** Exercise input follows **

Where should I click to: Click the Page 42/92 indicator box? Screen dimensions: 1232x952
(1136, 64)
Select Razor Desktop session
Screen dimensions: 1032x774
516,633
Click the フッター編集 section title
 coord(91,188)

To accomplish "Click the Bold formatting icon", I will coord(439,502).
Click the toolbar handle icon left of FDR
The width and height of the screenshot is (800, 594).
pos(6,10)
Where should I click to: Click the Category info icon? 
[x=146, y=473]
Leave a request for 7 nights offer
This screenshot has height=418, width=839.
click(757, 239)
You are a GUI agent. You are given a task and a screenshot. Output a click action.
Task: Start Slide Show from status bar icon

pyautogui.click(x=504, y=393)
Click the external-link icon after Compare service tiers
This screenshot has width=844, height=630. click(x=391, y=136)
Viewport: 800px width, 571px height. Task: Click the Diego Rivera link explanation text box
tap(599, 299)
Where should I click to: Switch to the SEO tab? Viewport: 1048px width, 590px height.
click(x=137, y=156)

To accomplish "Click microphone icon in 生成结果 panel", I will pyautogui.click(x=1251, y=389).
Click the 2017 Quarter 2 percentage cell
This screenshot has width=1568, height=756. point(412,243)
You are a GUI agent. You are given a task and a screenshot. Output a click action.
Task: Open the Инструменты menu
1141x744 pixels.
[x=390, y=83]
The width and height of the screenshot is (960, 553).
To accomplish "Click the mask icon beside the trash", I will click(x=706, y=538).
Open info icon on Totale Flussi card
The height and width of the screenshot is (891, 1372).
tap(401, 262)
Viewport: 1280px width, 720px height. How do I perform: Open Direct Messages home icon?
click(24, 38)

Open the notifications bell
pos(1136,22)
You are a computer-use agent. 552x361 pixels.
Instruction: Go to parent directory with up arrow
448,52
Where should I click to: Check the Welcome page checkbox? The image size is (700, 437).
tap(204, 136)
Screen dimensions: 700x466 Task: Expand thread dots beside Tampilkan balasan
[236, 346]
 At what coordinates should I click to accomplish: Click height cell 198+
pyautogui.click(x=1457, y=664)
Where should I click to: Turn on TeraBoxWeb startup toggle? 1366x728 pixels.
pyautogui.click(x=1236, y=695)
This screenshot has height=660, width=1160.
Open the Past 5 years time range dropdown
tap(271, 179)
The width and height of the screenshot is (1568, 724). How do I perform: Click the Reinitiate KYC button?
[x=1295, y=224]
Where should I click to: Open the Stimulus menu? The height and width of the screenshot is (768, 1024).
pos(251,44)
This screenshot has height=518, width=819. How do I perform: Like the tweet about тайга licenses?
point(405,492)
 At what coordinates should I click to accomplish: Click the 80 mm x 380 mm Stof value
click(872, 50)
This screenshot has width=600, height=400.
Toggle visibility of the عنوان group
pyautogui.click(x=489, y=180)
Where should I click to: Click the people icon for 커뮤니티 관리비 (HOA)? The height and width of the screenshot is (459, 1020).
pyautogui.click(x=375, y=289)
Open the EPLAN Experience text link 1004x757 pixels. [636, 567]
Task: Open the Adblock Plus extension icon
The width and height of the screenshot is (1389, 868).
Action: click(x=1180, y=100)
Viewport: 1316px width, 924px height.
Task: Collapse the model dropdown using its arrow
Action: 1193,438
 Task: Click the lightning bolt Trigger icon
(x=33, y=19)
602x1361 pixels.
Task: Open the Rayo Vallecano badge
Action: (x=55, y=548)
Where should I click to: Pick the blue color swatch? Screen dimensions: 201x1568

** End of Exercise input **

- [What is required] From the records above, extract exactly and only the lines that begin at the line with "The width and height of the screenshot is (1568, 724)." and stop after the line with "Open the EPLAN".

- [Response to this task]
The width and height of the screenshot is (1568, 724). How do I perform: Click the Reinitiate KYC button?
[x=1295, y=224]
Where should I click to: Open the Stimulus menu? The height and width of the screenshot is (768, 1024).
pos(251,44)
This screenshot has height=518, width=819. How do I perform: Like the tweet about тайга licenses?
point(405,492)
 At what coordinates should I click to accomplish: Click the 80 mm x 380 mm Stof value
click(872, 50)
This screenshot has width=600, height=400.
Toggle visibility of the عنوان group
pyautogui.click(x=489, y=180)
Where should I click to: Click the people icon for 커뮤니티 관리비 (HOA)? The height and width of the screenshot is (459, 1020).
pyautogui.click(x=375, y=289)
Open the EPLAN Experience text link 1004x757 pixels. [636, 567]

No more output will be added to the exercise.